Cumplido el cuarto año de su mandato, López Obrador transitaba sin sobresaltos hacia la conquista de una victoria segura en los comicios del 2024, cualquiera que fuera el o la candidata que eligiese. Era difícil pensar que podría surgir un suceso que alterara ese que parecía ser el destino manifiesto de la Cuarta Transformación. Los estudios demoscópicos confirmaban una y otra vez que el “cambio verdadero” preconizado por el presidente disponía de un amplísimo respaldo popular, pese a que él mismo reconoce haber perdido el de las clases medias que se sumaron a su causa a raíz de su arrollador triunfo del 2018.

No puede decirse que el escenario que por meses se ha sostenido sin cambios vaya a modificarse abruptamente; no obstante, debe valorarse un nuevo elemento que podría reconfigurarlo y que, paradójicamente, lo introdujo el propio López Obrador luego de que su Reforma Electoral no obtuvo la mayoría calificada que precisaba en el Congreso. Me refiero a su sucedáneo, el Plan B, un engendro tramitado en atropello del procedimiento legislativo establecido que, para decirlo pronto y claro, tiene como propósito entregar al gobierno el control de las elecciones, volviéndonos a un statu quo que creíamos superado.

La concentración ciudadana del domingo pasado en la Plaza de la Constitución no hizo sino ratificar algo sabido: los estratos medio y superior de la pirámide socioeconómica del país detestan, no sólo la esencia de los cambios sociales que propone López Obrador sino, más que otra cosa, el tono autoritario y provocador del discurso con que los impone. Ese Plan B encubre, en forma grosera y con un fondo perverso, un ataque artero contra una institución -el INE- que la gente de cualquier condición y nivel quiere, respeta y está presta a defender. Y atención: esta última consideración incluye a la parte más pensante del “pueblo bueno”.

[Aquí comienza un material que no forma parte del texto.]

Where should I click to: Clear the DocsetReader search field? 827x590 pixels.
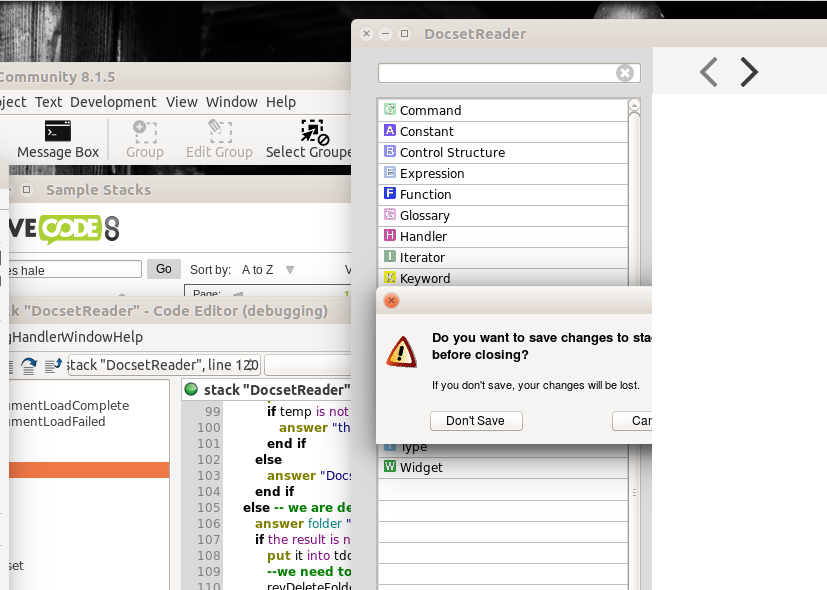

El ideal democrático enarbolado en el 2018 por López Obrador sólo se mantendrá vigente si a su quehacer se aplica una eficaz vigilancia ciudadana que le evite la tentación de ejercer el poder de modo omnímodo. El Plan B es una de esas desviaciones que han de ser atajadas -por la ciudadanía y por la Corte-, habida cuenta que varios de sus 429 artículos atentan contra las normas constitucionales que dan certeza a los procesos electorales. El presidente sabe -creo que lo supo siempre- que partes sustantivas de su iniciativa serán rechazadas y, no obstante, se negó a hacer con oportunidad las correcciones pertinentes.

Su obstinación restará adeptos a su movimiento y puede además constituirse en factor que facilite la cohesión con fines electorales de una alianza partidista y de los grupos sociales que antagonizan con sus políticas públicas. Pese a ello, los enemigos del oficialismo siguen sin hallar la llave que abra la puerta al entendimiento entre unos partidos políticos, agobiados por el descrédito ético y la miseria intelectual de sus líderes, y todos esos sectores de la sociedad civil inconformes que, atendiendo a una convocatoria sin liderazgo reconocible, hicieron multitudinario acto de presencia en las plazas públicas del país.

¿Por qué intervino López Obrador en un espacio -el de la organización de los comicios- que no requería, si iba literalmente en “caballo de hacienda” hacia el refrendo el 2024 de su superioridad electoral? ¿qué necesidad tenía de distanciarse aún más de esas clases medias que se baten a favor de la democracia y cuya cercanía insiste en desdeñar? No es creíble que temiera perder la presidencial con cualquiera que sea que abandere a Morena. Pero sí así fuera: ¿quién podría ganarle a Ebrard o a Claudia? ¿la sobrina de Carlos Salinas criticando la corrupción? ¿el hijo de De la Madrid defendiendo el neoliberalismo? ¿o quién?